In der sechsten Antragsrunde des Forschungsförderungsprogramms „LOEWE – Landes-Offensive zur Entwicklung Wissenschaftlich-ökonomischer Exzellenz“ sind erste Vorentscheidungen gefallen: Der Programmbeirat und die Verwaltungskommission haben bei ihrer gemeinsamen Sitzung in Wiesbaden 16 Antragsskizzen von hessischen Hochschulen und außeruniversitären Forschungseinrichtungen erörtert und gemeinsam entschieden, dass zehn Antragsteller für LOEWE-Schwerpunkte (Förderlinie 2) aufgefordert werden, ihre Skizzen zu so genannten Vollanträgen auszuarbeiten und bis 1. Dezember 2012 im Hessischen Ministerium für Wissenschaft und Kunst einzureichen.

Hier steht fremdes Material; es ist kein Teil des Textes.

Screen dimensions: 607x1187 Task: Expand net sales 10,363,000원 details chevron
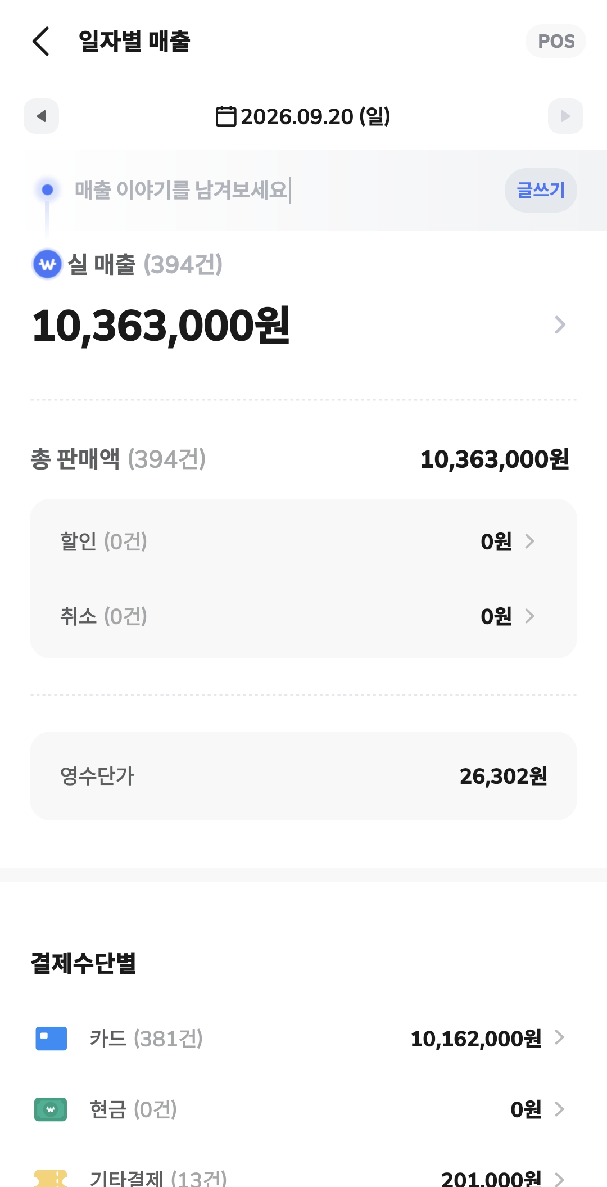pos(560,324)
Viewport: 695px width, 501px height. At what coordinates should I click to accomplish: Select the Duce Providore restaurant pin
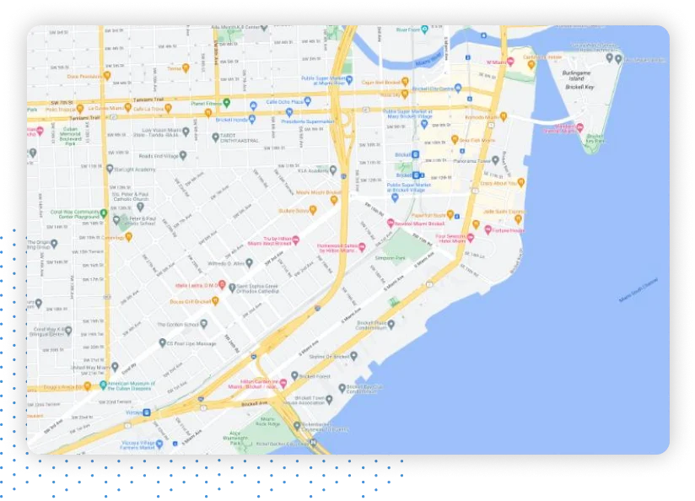[x=106, y=76]
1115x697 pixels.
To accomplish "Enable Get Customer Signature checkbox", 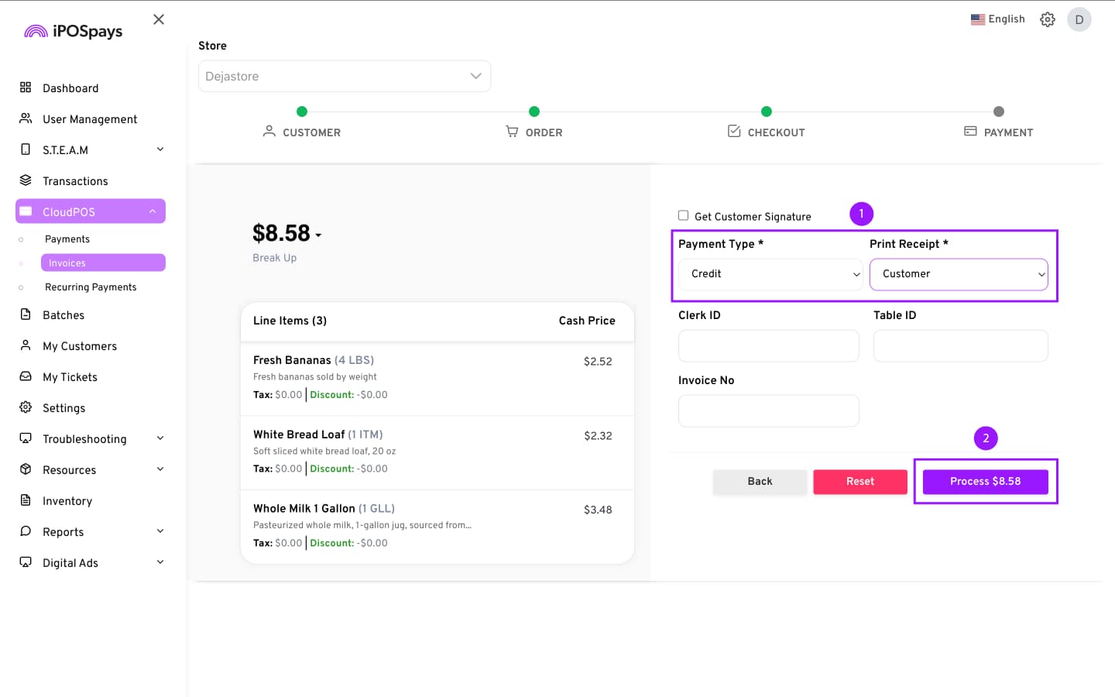I will click(x=683, y=216).
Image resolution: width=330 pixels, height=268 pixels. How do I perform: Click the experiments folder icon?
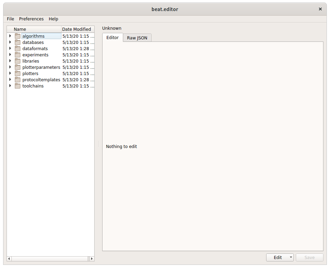18,55
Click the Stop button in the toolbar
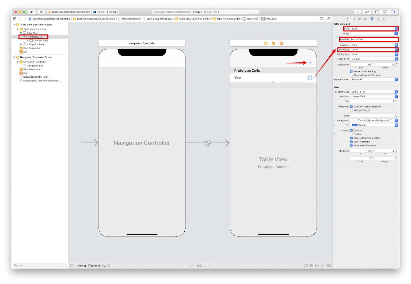 point(41,12)
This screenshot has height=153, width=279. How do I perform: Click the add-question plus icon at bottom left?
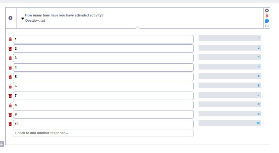pyautogui.click(x=2, y=143)
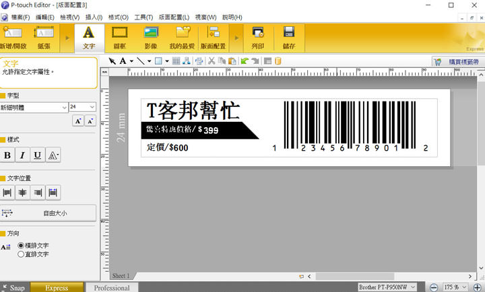Toggle Bold text style

7,155
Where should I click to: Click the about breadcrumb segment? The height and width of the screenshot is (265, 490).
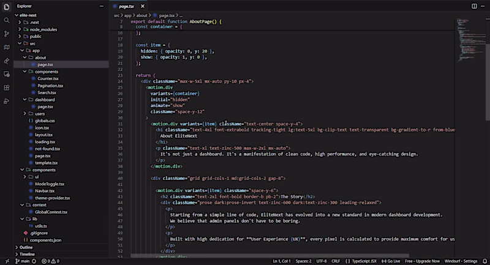[141, 15]
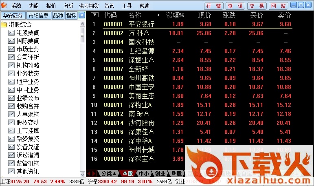The width and height of the screenshot is (314, 186).
Task: Open the column dropdown arrow beside 代码
Action: tap(94, 15)
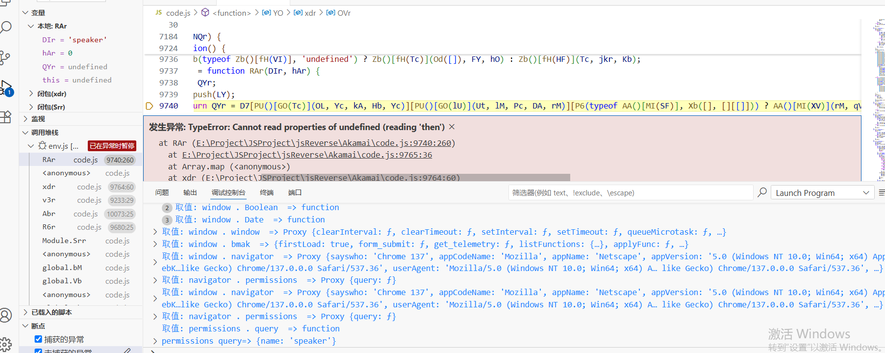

Unter eingereichten 16 Themen waren fünf Vorhaben aus den Ingenieurwissenschaften und sieben aus den Lebens- und Naturwissenschaften. Zwei Skizzen kamen aus den Geisteswissenschaften und zwei waren interdisziplinär ausgerichtet.
Die jetzt ausgewählten Projekte werden dann im Frühjahr 2013 von externen Gutachtergruppen jeweils an Ort und Stelle begutachtet. Auf der Grundlage der Vollanträge und der Gutachterberichte wird der Programmbeirat im Frühsommer 2013 Förderempfehlungen aussprechen. Diese sind wiederum die Grundlage für die endgültigen Förderentscheidungen der Verwaltungskommission. Förderbeginn für die ausgewählten Projekte der sechsten Antragsrunde wird der 1. Januar 2014 sein.

FACE2FACE – Folgen des Klimawandels, Anpassung an den Klimawandel und Verminderung der Treibhausgas-Emissionen bis 2050
Justus-Liebig-Universität Gießen; Forschungsanstalt Geisenheim; Philipps-Universität Marburg; Max-Planck-Institut für terrestrische Mikrobiologie (Marburg)
Atmosphärisches CO2 ist neben Wasserdampf das wichtigste klimarelevante Gas. Es hat eine Vielzahl von Auswirkungen auf das Kontinuum „Boden-Pflanzen“, auf Mikroorganismen, Pathogene und Insekten, deren Interaktionen aber weitgehend unverstanden sind und deshalb in dem Forschungsvorhaben „FACE2FACE“ untersucht werden sollen. Es gibt zwar erste Studien über Auswirkungen auf Inhaltsstoffe in der Biomasse verschiedener Ökosysteme oder im Erntegut landwirtschaftlicher Kulturen, nicht aber bei Sonderkulturen. Die Komplexität dieser Effekte und Interaktionen soll mittels großer Freiland-Forschungsinfrastrukturen untersucht werden, den so genannten FACE-Systemen (Free Air Carbon Dioxide Enrichment). Im beantragten LOEWE-Schwerpunkt „FACE2FACE“ sollen ein bestehendes und ein neues hessisches FACE-System (Justus-Liebig-Universität Gießen, Forschungsanstalt Geisenheim) zu einer Forschungsplattform verzahnt werden, um sowohl kurz- als auch langfristige Veränderungen einer erhöhten atmosphärischen CO2-Konzentration in den Agrar-Ökosystemen Grünland und Weinbau, Gemüse-Acker sowie Obst- und Strauchgehölz-Bestände zu untersuchen. Das Vorhaben soll Voraussetzungen schaffen für die Entwicklung von Strategien zur Anpassung an den Klimawandel beziehungsweise zur Verminderung seiner Folgen nicht nur in der hessischen Landesplanung.